##### INFORMATION PROVIDED

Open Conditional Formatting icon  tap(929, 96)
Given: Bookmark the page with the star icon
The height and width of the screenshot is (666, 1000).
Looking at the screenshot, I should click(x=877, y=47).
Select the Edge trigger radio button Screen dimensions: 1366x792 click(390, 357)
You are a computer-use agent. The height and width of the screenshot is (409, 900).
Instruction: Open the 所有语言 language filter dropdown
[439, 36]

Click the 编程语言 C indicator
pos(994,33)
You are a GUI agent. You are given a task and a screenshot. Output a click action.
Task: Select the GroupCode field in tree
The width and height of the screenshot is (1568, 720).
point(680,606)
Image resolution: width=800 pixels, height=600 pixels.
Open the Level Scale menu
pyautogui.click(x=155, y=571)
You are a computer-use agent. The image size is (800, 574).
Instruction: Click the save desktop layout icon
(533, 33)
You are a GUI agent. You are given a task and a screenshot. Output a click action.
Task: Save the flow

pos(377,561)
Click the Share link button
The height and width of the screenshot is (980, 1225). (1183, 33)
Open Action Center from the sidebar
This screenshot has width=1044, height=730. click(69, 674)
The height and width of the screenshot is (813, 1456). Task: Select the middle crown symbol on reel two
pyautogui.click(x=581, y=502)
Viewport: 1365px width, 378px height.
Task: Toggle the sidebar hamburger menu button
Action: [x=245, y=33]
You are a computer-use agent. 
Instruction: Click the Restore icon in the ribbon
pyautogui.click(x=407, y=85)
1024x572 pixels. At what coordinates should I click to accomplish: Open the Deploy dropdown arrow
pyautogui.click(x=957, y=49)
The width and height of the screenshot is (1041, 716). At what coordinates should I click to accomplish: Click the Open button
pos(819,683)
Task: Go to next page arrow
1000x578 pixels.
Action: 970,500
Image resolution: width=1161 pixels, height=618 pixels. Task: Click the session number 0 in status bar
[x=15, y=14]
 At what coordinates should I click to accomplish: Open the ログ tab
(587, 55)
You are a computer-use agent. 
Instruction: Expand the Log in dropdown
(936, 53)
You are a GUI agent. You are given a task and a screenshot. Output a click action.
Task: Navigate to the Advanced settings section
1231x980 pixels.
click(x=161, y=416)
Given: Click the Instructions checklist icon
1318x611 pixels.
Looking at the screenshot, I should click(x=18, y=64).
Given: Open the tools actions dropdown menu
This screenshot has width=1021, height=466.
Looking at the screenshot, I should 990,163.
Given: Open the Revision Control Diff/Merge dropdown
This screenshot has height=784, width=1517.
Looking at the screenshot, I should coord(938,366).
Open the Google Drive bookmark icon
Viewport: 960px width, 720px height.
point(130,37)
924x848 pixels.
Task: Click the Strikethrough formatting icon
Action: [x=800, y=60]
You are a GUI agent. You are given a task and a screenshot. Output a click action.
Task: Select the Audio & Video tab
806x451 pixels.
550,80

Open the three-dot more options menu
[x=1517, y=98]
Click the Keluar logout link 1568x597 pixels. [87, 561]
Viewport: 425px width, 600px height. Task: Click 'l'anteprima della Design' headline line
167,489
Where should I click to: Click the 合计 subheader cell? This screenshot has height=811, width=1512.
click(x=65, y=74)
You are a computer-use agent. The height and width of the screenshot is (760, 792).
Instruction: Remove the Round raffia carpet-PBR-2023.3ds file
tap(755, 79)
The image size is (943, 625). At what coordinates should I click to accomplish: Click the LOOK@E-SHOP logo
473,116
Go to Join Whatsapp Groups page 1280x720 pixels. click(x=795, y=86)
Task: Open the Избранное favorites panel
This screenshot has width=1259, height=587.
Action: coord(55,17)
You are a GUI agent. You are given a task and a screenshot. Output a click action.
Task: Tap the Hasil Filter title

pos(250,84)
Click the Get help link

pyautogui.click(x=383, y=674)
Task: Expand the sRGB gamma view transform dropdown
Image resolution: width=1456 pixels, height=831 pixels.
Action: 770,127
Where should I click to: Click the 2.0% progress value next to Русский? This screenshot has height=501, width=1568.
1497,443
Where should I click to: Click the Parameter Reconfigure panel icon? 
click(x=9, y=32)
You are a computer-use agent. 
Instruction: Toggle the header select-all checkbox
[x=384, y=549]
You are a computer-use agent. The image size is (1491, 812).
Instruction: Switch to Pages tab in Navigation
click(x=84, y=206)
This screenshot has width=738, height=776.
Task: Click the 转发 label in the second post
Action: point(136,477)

##########

EXERCISE DESCRIPTION
Can you transcribe the rows above verbatim, starting with the very first line and going on through the line that contains "This screenshot has width=1044, height=730.", with both of those lines included?

EXERCISE ANSWER
Open Conditional Formatting icon  tap(929, 96)
Given: Bookmark the page with the star icon
The height and width of the screenshot is (666, 1000).
Looking at the screenshot, I should click(x=877, y=47).
Select the Edge trigger radio button Screen dimensions: 1366x792 click(390, 357)
You are a computer-use agent. The height and width of the screenshot is (409, 900).
Instruction: Open the 所有语言 language filter dropdown
[439, 36]

Click the 编程语言 C indicator
pos(994,33)
You are a GUI agent. You are given a task and a screenshot. Output a click action.
Task: Select the GroupCode field in tree
The width and height of the screenshot is (1568, 720).
point(680,606)
Image resolution: width=800 pixels, height=600 pixels.
Open the Level Scale menu
pyautogui.click(x=155, y=571)
You are a computer-use agent. The image size is (800, 574).
Instruction: Click the save desktop layout icon
(533, 33)
You are a GUI agent. You are given a task and a screenshot. Output a click action.
Task: Save the flow

pos(377,561)
Click the Share link button
The height and width of the screenshot is (980, 1225). (1183, 33)
Open Action Center from the sidebar
This screenshot has width=1044, height=730. click(69, 674)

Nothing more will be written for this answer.